Copy out, word for word, the part of the listing below that runs from the line with "Click the 文小盘" up to and including the line with "click(x=357, y=95)".
┌──
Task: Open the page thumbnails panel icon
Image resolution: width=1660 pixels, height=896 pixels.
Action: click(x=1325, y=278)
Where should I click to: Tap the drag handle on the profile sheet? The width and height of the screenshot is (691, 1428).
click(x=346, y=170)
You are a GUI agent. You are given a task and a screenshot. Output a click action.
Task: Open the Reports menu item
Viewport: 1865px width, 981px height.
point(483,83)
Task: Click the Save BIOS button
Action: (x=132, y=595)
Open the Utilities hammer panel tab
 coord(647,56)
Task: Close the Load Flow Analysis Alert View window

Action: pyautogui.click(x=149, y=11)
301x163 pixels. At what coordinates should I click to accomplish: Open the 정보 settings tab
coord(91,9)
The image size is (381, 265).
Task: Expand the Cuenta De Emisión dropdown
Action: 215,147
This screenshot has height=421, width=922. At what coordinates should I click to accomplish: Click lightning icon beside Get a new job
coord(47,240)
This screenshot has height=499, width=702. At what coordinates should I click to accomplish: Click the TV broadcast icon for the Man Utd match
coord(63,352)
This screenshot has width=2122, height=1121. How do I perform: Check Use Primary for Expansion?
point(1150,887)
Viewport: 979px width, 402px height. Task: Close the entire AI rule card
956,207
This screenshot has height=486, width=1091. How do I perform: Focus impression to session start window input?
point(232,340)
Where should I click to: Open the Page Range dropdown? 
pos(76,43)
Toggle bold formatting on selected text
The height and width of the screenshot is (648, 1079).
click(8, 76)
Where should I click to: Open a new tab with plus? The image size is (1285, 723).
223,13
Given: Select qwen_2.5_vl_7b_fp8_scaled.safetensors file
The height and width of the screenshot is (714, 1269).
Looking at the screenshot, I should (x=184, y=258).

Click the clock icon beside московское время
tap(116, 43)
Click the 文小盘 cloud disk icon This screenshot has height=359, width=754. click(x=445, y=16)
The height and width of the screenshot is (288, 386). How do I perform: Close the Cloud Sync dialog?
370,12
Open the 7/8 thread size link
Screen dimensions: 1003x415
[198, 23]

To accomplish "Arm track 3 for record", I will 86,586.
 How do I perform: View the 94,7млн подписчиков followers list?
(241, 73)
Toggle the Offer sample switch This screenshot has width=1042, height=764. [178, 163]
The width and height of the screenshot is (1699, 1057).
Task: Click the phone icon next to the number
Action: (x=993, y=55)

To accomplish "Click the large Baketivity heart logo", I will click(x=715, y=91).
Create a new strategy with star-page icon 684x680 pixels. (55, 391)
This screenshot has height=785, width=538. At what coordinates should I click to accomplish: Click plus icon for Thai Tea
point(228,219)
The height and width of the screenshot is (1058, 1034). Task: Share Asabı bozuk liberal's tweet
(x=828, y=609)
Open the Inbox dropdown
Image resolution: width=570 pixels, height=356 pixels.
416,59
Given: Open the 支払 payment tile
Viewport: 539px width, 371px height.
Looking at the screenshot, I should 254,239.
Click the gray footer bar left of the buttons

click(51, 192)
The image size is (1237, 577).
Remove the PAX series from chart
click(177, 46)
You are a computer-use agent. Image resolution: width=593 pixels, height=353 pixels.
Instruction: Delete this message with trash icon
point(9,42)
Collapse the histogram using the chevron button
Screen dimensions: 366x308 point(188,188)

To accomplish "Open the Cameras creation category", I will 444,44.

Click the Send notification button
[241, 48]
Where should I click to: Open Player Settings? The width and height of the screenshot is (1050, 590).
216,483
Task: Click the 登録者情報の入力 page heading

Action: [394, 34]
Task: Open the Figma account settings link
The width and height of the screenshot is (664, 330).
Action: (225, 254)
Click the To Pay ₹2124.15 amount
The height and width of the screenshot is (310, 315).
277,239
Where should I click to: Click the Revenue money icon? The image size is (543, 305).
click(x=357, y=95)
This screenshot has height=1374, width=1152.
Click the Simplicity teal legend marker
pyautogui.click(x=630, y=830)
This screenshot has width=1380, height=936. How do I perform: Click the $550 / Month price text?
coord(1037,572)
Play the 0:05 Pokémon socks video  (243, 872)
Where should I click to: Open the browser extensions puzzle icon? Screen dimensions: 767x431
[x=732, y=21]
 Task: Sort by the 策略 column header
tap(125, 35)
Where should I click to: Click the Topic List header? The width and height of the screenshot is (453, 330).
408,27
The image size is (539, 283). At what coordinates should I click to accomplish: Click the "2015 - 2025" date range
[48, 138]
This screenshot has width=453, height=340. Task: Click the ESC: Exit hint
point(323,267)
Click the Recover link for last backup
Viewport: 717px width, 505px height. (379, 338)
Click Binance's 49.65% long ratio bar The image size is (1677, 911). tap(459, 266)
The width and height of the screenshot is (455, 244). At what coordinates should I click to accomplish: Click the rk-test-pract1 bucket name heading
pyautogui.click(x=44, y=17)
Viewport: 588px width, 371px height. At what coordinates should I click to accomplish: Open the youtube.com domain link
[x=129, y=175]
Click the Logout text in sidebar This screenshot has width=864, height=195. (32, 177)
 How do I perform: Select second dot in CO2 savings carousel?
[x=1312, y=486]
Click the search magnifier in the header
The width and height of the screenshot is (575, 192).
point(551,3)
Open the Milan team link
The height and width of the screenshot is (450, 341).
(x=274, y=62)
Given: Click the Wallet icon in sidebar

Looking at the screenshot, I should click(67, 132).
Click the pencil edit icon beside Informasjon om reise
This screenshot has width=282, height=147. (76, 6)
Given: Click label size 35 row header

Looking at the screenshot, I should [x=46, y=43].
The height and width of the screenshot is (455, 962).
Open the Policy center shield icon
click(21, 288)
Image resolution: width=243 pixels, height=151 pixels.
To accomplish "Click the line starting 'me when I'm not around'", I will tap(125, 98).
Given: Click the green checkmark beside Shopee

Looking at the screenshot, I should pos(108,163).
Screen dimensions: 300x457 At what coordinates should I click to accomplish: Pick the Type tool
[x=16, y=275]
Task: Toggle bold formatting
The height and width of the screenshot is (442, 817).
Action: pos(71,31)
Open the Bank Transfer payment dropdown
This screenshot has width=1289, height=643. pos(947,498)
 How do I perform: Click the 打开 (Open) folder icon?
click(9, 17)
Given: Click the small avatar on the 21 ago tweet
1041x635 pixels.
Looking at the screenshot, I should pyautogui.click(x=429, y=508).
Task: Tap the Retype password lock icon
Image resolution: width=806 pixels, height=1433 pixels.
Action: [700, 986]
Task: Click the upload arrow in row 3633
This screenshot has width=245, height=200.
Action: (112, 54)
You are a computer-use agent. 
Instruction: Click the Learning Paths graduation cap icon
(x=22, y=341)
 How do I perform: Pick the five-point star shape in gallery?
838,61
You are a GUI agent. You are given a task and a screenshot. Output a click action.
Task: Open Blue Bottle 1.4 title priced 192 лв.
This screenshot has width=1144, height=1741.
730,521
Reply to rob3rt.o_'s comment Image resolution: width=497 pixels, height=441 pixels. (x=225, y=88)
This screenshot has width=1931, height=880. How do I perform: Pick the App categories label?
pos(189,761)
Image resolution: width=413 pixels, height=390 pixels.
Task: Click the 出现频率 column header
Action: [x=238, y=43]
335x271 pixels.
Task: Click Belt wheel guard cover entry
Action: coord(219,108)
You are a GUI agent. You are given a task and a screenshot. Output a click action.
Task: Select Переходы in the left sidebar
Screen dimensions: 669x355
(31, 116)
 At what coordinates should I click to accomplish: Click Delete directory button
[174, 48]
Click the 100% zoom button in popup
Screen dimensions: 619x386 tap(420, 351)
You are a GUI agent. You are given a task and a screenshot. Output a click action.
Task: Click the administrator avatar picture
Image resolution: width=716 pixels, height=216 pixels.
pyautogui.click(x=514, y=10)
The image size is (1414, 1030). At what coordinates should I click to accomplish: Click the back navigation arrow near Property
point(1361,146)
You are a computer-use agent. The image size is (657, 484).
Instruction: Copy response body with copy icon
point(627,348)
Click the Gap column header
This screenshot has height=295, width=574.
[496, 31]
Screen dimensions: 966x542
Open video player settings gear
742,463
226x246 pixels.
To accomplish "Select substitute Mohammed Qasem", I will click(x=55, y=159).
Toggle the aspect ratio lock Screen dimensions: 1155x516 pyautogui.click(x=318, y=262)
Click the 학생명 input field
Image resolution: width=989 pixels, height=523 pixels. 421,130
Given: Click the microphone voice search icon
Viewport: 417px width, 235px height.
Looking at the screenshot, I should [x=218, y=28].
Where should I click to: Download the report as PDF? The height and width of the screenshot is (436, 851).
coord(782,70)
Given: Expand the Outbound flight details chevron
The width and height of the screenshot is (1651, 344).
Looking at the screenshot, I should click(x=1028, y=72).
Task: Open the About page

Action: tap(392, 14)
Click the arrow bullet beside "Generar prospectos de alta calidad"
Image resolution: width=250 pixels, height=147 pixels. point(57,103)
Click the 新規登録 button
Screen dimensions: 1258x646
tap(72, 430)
└──
RESPONSE TO THE TASK:
Click the 文小盘 cloud disk icon This screenshot has height=359, width=754. click(x=445, y=16)
The height and width of the screenshot is (288, 386). How do I perform: Close the Cloud Sync dialog?
370,12
Open the 7/8 thread size link
Screen dimensions: 1003x415
[198, 23]

To accomplish "Arm track 3 for record", I will 86,586.
 How do I perform: View the 94,7млн подписчиков followers list?
(241, 73)
Toggle the Offer sample switch This screenshot has width=1042, height=764. [178, 163]
The width and height of the screenshot is (1699, 1057).
Task: Click the phone icon next to the number
Action: (x=993, y=55)

To accomplish "Click the large Baketivity heart logo", I will click(x=715, y=91).
Create a new strategy with star-page icon 684x680 pixels. (55, 391)
This screenshot has height=785, width=538. At what coordinates should I click to accomplish: Click plus icon for Thai Tea
point(228,219)
The height and width of the screenshot is (1058, 1034). Task: Share Asabı bozuk liberal's tweet
(x=828, y=609)
Open the Inbox dropdown
Image resolution: width=570 pixels, height=356 pixels.
416,59
Given: Open the 支払 payment tile
Viewport: 539px width, 371px height.
Looking at the screenshot, I should 254,239.
Click the gray footer bar left of the buttons

click(51, 192)
The image size is (1237, 577).
Remove the PAX series from chart
click(177, 46)
You are a computer-use agent. Image resolution: width=593 pixels, height=353 pixels.
Instruction: Delete this message with trash icon
point(9,42)
Collapse the histogram using the chevron button
Screen dimensions: 366x308 point(188,188)

To accomplish "Open the Cameras creation category", I will 444,44.

Click the Send notification button
[241, 48]
Where should I click to: Open Player Settings? The width and height of the screenshot is (1050, 590).
216,483
Task: Click the 登録者情報の入力 page heading

Action: [394, 34]
Task: Open the Figma account settings link
The width and height of the screenshot is (664, 330).
Action: (225, 254)
Click the To Pay ₹2124.15 amount
The height and width of the screenshot is (310, 315).
277,239
Where should I click to: Click the Revenue money icon? The image size is (543, 305).
click(x=357, y=95)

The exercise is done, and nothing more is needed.